• [RECORDS SHOWN]
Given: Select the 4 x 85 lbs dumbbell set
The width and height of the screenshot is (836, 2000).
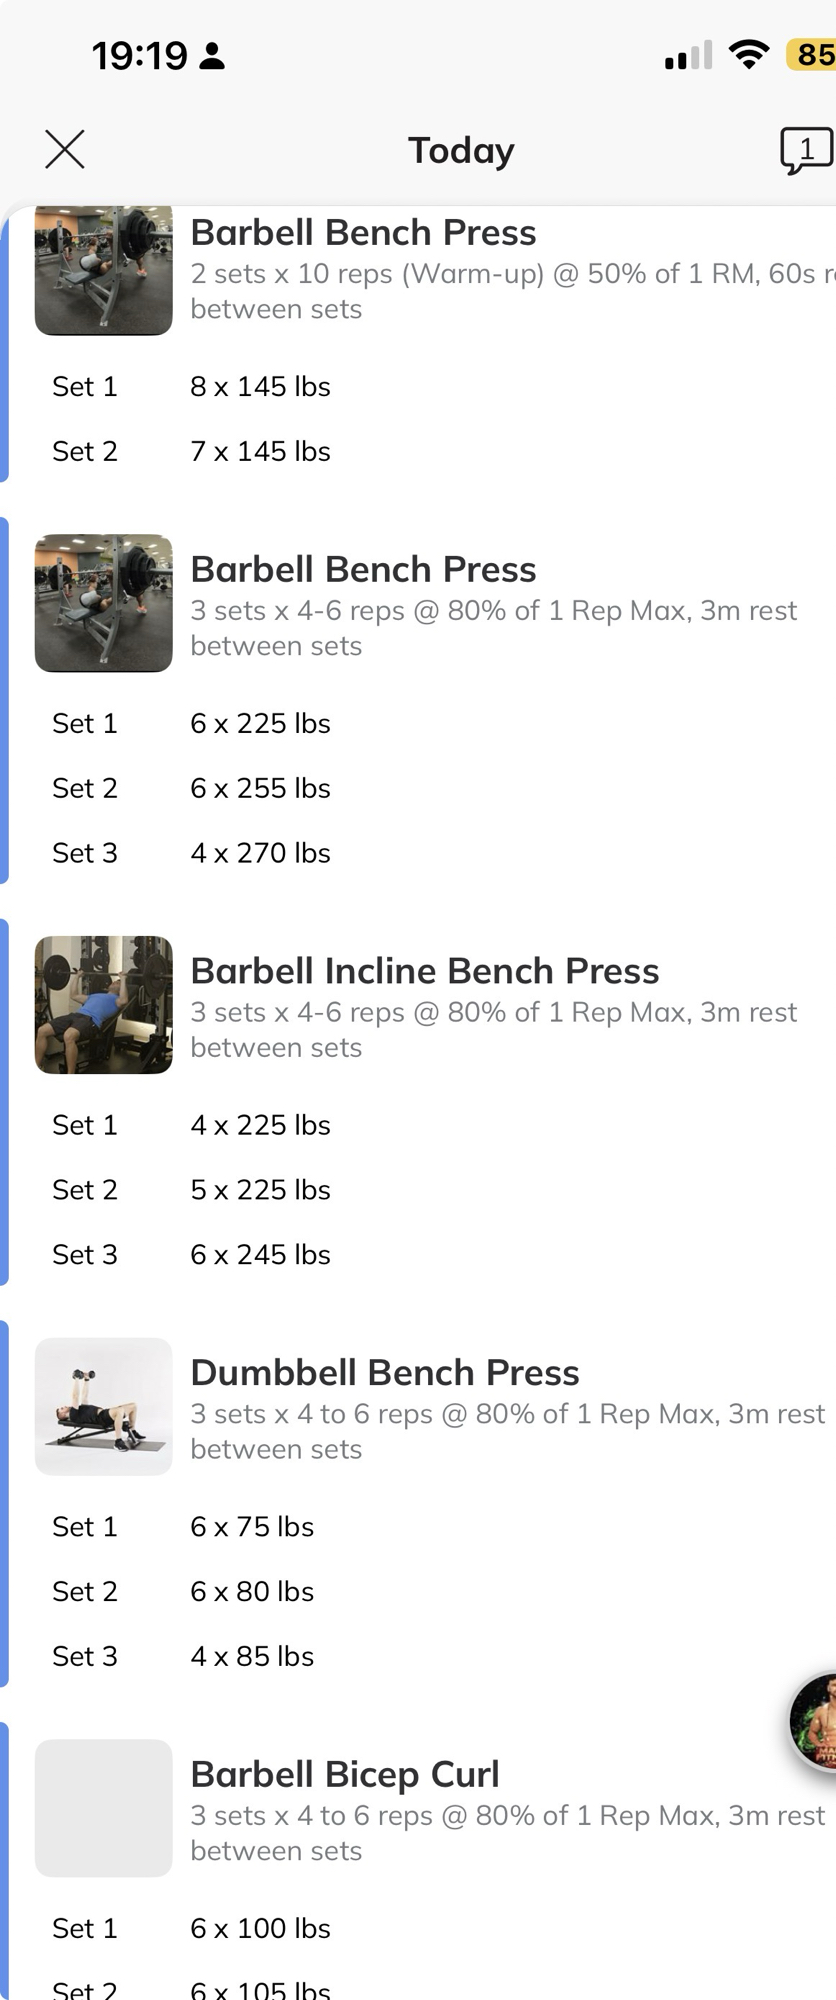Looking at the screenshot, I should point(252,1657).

--

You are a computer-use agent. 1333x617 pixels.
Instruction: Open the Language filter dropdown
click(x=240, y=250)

---

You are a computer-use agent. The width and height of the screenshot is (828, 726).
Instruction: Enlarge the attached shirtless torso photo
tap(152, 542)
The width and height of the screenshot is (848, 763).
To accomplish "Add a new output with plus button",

• [PROBLEM TO SOLVE] Across the data above, how many lines contain "computer"? Reply with a bare number.

• [EXERCISE OUTPUT] 2